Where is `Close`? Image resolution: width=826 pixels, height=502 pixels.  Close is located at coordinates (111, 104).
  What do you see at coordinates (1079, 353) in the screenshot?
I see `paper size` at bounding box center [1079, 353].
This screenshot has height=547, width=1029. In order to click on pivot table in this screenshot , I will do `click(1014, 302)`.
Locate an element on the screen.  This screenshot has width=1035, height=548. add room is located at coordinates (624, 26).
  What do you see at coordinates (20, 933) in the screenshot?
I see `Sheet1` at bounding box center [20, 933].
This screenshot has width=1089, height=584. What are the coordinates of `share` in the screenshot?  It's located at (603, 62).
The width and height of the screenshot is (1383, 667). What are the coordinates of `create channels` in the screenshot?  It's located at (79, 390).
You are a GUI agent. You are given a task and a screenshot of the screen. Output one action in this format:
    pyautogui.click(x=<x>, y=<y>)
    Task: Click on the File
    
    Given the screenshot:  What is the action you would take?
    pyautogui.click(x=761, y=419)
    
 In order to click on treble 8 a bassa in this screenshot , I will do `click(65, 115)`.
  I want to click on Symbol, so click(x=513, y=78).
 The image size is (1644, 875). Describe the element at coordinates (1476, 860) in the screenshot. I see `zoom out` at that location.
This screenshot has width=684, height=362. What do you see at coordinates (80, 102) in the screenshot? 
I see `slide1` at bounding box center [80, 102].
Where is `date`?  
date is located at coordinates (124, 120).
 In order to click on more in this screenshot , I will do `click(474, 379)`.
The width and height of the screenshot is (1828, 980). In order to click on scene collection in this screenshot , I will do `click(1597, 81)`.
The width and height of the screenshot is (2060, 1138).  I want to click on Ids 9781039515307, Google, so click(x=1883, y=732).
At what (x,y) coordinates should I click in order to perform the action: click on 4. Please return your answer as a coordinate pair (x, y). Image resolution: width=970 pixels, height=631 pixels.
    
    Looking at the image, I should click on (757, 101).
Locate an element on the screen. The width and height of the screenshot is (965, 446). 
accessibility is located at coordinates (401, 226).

== == ==

Quote every row above word for word, from the first through the last.

Where is `Close`? Image resolution: width=826 pixels, height=502 pixels.  Close is located at coordinates (111, 104).
  What do you see at coordinates (1079, 353) in the screenshot?
I see `paper size` at bounding box center [1079, 353].
This screenshot has height=547, width=1029. In order to click on pivot table in this screenshot , I will do `click(1014, 302)`.
Locate an element on the screen.  This screenshot has width=1035, height=548. add room is located at coordinates (624, 26).
  What do you see at coordinates (20, 933) in the screenshot?
I see `Sheet1` at bounding box center [20, 933].
This screenshot has width=1089, height=584. What are the coordinates of `share` in the screenshot?  It's located at (603, 62).
The width and height of the screenshot is (1383, 667). What are the coordinates of `create channels` in the screenshot?  It's located at (79, 390).
You are a GUI agent. You are given a task and a screenshot of the screen. Output one action in this format:
    pyautogui.click(x=<x>, y=<y>)
    Task: Click on the File
    
    Given the screenshot:  What is the action you would take?
    pyautogui.click(x=761, y=419)
    
 In order to click on treble 8 a bassa in this screenshot , I will do `click(65, 115)`.
  I want to click on Symbol, so click(x=513, y=78).
 The image size is (1644, 875). Describe the element at coordinates (1476, 860) in the screenshot. I see `zoom out` at that location.
This screenshot has width=684, height=362. What do you see at coordinates (80, 102) in the screenshot? 
I see `slide1` at bounding box center [80, 102].
Where is `date`?  
date is located at coordinates (124, 120).
 In order to click on more in this screenshot , I will do `click(474, 379)`.
The width and height of the screenshot is (1828, 980). In order to click on scene collection in this screenshot , I will do `click(1597, 81)`.
The width and height of the screenshot is (2060, 1138).  I want to click on Ids 9781039515307, Google, so click(x=1883, y=732).
At what (x,y) coordinates should I click in order to perform the action: click on 4. Please return your answer as a coordinate pair (x, y). Image resolution: width=970 pixels, height=631 pixels.
    
    Looking at the image, I should click on (757, 101).
Locate an element on the screen. The width and height of the screenshot is (965, 446). 
accessibility is located at coordinates (401, 226).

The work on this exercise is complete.